The Unwanted: The Secret Windrush Files, BBC 2, BBC iPlayer, directed by Tim Kirby and David Ross.

https://www.bbc.co.uk/iplayer/episode/m00068sk/the-unwanted-the-secret-windrush-files

Historian David Olusoga investigates the story, behind the story, of the Windrush Scandal. He unearths government papers to show the duplicity and hypocrisy of the British Government in creating ‘a hostile environment’ for those considered undesirable because of skin colour.

Who can forget Oswald Mosley and the British Union of Fascists? Enoch Powell and his ‘river of blood’ speech? Powell had conveniently forgotten he’d been to Jamaica to recruit nurses for the overstretched NHS in the early 1950s. Or the Smethwick election of 1964, which the Conservative candidate won using the message, ‘If you want a nigger for a neighbour, vote Labour’.  A hostile environment wasn’t some ruse thought up by the then Home Secretary, Teresa May. It has a long lineage and includes both the creator of the NHS, Clem Atlee and Winston Churchill. The latter wanted to fight an election using the rubric of Smethwick and elected Prime Minister in early 1950s  worked to ensure public institutions like the Post Office didn’t employ non-nationals (i.e. ‘niggers’).

Ukip and Brexit are rooted in a picture of the British Empire in which everyone knew their place. And stayed where they were.  Empire Windrush, a decommissioned ship, taken from the German navy was returning to England from Kingston and didn’t want to return to London empty, so advertised for passengers. 350 Jamaican born and British Commonwealth citizens paid their fare and arrived in Tilbury docks on the 22nd June 1948 to be met by the media. They thought they were coming home to a place where the streets were paved with gold. They didn’t know they weren’t wanted. If they’re black, send them back was unofficial policy.

The government favoured displaced European, such as former Waffen SS, and those that couldn’t speak English but where white, for absorption into the working population. Unofficial surveys, such as those taken in dole offices, a week after the Queen’s coronation in 1953, were snapshots that were meant to show that coloureds were sponging off the British state. Chief Constables in our major cities were asked to provide data showing the extent of the coloured problem and the relationship with criminal behaviour. Here we have the crude eugenics of the early twentieth-century resurfacing after Auschwitz and given a new emulsion coat of paint.

Ironically, the threat of no longer allowing those Jamaicans that held a British passport entry into Britain created a self-fulfilling prophecy. At the end of the 1950s immigration to Britain had slowed to around 15 000 to 20 000 a year. Let’s put that into context, official figures in post-war Britain claimed to need an extra two million additional workers. In 1960 and the threat of their British passports become invalid, around 500 000 people travelled to Britain from the Caribbean and Jamaica.

# Task to carry out
Rewrite the review from "Ironically, the threat" down to "Caribbean and Jamaica.", putting "West Indies" in place of "Caribbean". The records below have no connection to the review.

# Exercise data
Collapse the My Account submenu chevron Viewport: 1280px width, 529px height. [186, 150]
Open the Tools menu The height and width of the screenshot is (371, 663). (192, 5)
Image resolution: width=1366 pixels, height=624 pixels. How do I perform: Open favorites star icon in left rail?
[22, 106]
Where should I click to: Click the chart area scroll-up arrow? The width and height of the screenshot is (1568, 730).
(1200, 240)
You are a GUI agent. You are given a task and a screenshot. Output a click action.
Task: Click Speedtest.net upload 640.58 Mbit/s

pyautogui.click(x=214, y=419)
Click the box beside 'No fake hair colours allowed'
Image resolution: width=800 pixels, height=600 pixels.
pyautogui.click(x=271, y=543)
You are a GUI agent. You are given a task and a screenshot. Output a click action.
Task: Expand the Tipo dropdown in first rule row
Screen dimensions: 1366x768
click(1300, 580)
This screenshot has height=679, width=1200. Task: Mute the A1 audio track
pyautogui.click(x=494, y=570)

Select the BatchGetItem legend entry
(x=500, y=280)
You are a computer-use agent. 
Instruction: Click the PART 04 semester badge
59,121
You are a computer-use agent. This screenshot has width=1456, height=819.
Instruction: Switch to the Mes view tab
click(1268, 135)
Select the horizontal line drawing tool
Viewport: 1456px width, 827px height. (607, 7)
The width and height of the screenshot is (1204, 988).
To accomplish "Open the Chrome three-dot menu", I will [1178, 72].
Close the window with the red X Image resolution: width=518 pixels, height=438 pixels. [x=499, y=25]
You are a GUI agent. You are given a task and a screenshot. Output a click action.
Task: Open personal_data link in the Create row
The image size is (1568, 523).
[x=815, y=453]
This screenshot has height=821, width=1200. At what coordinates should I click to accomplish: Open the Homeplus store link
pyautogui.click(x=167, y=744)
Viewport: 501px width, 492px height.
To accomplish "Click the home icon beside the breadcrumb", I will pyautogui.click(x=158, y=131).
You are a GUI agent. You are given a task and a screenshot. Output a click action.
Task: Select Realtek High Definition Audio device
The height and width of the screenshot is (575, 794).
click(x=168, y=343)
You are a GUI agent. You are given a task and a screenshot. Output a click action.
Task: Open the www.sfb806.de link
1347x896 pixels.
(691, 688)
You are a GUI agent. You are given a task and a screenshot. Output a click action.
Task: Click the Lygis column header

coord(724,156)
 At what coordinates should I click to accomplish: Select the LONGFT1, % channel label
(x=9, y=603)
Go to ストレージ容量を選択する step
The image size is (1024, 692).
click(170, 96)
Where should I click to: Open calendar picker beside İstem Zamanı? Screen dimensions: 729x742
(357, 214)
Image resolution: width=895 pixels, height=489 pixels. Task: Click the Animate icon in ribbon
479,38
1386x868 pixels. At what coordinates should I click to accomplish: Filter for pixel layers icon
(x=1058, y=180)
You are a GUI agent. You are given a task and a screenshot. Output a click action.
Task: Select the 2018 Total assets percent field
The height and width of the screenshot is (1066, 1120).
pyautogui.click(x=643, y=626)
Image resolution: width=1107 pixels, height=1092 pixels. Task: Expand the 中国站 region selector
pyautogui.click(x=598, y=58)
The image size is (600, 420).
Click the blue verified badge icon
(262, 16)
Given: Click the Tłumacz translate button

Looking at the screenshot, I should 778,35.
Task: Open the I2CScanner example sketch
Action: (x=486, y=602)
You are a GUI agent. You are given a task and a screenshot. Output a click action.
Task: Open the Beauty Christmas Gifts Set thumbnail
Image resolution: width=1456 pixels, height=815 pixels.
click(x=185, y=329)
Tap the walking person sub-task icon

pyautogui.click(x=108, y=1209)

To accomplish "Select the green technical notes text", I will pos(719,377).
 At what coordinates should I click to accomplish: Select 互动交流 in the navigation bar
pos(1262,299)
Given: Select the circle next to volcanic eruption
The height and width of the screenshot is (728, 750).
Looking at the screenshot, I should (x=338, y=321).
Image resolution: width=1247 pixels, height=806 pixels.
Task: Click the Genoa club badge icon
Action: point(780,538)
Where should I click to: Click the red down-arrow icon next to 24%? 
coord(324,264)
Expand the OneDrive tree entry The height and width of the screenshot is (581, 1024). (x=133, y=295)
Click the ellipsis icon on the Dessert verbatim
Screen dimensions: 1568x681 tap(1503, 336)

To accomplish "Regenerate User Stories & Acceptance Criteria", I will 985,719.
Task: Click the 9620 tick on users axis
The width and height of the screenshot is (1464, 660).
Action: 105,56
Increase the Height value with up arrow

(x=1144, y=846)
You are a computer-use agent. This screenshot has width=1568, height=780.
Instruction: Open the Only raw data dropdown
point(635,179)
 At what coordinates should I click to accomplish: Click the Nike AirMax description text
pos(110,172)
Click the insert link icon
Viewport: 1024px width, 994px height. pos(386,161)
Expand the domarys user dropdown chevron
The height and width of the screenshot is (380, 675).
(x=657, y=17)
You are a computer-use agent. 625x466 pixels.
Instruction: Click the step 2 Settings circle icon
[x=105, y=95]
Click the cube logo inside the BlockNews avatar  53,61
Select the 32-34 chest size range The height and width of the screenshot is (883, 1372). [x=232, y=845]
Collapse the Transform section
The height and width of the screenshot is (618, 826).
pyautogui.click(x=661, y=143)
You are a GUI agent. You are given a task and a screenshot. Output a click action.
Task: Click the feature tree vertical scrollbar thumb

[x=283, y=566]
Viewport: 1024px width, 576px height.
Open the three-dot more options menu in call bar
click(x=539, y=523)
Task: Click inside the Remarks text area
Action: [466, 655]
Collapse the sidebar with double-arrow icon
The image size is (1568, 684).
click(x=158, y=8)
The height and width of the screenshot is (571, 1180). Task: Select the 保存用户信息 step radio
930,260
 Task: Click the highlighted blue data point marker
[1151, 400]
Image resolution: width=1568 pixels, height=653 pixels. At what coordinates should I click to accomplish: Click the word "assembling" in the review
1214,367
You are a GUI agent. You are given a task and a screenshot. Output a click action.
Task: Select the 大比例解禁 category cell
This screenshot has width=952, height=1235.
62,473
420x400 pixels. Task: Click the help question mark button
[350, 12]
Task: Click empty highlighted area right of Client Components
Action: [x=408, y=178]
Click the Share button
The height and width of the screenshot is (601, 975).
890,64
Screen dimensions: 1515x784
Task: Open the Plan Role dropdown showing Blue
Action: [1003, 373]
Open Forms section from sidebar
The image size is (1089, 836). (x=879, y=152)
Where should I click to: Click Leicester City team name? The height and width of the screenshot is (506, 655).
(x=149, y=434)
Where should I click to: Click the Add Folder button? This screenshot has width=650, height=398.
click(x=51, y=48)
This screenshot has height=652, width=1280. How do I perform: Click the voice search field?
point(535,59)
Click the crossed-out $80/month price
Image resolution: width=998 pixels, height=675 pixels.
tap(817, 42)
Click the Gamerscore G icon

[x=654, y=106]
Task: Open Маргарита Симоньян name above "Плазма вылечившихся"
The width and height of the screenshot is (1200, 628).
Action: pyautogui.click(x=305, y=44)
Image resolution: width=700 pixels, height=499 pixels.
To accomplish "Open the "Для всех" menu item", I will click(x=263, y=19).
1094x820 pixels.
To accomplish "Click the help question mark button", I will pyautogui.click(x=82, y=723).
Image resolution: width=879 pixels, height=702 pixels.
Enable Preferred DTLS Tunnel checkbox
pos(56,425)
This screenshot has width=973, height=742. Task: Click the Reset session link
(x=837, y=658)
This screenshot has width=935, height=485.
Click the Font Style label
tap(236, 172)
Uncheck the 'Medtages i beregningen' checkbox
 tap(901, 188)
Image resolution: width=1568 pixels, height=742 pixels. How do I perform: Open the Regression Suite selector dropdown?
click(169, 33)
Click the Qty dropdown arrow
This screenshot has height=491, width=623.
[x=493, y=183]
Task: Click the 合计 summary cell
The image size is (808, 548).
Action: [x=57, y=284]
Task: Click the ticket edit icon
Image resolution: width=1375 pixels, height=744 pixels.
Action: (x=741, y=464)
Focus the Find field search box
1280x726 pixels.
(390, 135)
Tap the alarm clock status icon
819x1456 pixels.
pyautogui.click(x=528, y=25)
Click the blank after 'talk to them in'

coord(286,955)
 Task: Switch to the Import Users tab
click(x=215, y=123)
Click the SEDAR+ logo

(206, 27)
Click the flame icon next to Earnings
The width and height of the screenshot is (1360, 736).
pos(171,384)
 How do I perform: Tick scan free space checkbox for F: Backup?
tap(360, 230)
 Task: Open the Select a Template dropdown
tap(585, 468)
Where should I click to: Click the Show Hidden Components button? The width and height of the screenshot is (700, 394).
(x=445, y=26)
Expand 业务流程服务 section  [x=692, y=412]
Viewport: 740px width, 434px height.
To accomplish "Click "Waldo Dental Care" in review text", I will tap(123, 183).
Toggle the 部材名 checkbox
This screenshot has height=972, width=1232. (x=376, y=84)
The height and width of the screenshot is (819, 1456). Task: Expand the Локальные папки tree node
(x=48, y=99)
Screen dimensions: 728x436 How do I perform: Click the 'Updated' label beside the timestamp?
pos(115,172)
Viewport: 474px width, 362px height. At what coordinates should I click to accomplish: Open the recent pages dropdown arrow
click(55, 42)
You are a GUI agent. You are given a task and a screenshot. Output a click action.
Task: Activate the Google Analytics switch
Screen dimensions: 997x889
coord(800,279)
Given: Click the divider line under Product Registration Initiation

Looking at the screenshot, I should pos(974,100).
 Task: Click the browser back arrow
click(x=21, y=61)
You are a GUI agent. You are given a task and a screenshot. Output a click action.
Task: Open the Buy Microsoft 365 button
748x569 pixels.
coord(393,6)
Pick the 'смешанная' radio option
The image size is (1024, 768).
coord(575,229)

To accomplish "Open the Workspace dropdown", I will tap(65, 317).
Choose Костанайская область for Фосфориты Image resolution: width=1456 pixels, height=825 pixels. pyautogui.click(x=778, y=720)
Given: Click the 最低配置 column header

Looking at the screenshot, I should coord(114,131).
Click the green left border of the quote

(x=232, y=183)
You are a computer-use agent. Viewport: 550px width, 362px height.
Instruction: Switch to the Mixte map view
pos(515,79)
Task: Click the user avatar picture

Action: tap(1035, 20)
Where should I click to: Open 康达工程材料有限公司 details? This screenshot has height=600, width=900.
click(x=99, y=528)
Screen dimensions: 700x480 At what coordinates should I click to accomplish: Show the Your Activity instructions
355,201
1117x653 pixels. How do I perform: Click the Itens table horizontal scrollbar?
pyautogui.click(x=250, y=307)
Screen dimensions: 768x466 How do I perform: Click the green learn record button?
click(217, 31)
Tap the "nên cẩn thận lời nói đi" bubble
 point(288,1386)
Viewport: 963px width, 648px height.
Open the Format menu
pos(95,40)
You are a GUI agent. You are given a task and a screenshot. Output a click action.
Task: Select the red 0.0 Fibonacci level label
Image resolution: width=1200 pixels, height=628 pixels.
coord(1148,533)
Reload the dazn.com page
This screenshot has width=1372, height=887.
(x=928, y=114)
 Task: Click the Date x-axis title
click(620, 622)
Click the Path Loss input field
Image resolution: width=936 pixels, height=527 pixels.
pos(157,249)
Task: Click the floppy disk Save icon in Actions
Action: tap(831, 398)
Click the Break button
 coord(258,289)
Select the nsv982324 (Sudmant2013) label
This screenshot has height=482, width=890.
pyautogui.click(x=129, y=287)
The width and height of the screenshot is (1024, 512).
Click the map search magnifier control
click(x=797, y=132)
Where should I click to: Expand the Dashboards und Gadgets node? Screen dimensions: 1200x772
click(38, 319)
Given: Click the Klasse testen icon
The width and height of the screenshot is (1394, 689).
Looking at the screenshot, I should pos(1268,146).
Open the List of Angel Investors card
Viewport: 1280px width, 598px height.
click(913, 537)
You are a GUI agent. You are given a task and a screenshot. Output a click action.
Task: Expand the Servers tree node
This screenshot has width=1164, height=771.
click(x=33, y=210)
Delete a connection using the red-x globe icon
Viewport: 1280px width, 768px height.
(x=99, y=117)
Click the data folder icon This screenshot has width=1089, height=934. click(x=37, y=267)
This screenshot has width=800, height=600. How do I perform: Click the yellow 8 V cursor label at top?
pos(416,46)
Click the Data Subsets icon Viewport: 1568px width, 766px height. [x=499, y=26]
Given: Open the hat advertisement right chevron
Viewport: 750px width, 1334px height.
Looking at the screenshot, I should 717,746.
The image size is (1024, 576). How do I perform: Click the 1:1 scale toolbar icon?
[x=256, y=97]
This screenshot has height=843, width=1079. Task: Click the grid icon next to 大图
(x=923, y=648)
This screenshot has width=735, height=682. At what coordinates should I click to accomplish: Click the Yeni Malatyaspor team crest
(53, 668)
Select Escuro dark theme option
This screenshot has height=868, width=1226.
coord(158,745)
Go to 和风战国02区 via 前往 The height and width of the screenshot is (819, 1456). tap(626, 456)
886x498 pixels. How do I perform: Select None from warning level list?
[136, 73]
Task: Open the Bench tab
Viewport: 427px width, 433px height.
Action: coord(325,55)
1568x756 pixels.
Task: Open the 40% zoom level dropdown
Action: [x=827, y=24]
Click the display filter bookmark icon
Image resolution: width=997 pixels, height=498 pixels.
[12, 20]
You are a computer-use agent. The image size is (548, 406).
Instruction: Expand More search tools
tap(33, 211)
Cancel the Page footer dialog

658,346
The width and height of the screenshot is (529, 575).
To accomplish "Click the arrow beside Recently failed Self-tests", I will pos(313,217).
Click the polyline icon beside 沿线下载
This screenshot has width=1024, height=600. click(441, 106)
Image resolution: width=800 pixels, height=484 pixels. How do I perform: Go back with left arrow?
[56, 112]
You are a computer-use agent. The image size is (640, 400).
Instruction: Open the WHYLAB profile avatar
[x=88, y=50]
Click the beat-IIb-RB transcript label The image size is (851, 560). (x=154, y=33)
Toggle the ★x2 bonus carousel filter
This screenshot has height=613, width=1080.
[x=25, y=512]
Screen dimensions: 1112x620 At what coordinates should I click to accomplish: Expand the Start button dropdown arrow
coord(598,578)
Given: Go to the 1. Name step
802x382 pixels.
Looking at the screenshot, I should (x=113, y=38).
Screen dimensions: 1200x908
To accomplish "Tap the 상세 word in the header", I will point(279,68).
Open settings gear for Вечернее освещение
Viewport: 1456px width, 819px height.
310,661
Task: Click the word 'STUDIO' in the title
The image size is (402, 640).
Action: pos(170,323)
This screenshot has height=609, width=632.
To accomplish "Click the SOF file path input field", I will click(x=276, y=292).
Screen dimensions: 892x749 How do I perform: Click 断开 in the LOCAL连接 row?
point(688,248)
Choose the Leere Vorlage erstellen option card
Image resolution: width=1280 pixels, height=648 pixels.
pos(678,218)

# Written solution
Ironically, the threat of no longer allowing those Jamaicans that held a British passport entry into Britain created a self-fulfilling prophecy. At the end of the 1950s immigration to Britain had slowed to around 15 000 to 20 000 a year. Let’s put that into context, official figures in post-war Britain claimed to need an extra two million additional workers. In 1960 and the threat of their British passports become invalid, around 500 000 people travelled to Britain from the West Indies and Jamaica.